That this court was justified in considering the com*182mon-law principle in force here regardless of the statute, is shown by the case of G. B. & L. Ry. Co. v. Eagles, 9 Colo. 544, 13 Pac. 696, where it is said: “In general, if a voluntary act, lawful in itself, may naturally result in injury to another, or the violation of his legal rights, the actor must, at his peril, see to it that such injury or such violation does not follow, or he must expect to respond in damages therefor; and this is true regardless of the motive, or the degree of care with which the act is performed.” citing Rylands v. Fletcher, and other cases to the same effect.

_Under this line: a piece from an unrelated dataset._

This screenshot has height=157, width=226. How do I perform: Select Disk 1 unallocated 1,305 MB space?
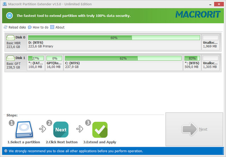[x=210, y=63]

In Garnet Co. v. Sampson, supra, this court after referring to Sylvester v. Jerome as holding the statute a mere affirmation of the common-law rule, makes the foregoing quotation from the Rylands case; but announces that its ruling then made is based wholly on the statute. Since the two cases above cited accept the rule laid down in the Rylands case as the law, the maj ority opinion must be understood to overrule them.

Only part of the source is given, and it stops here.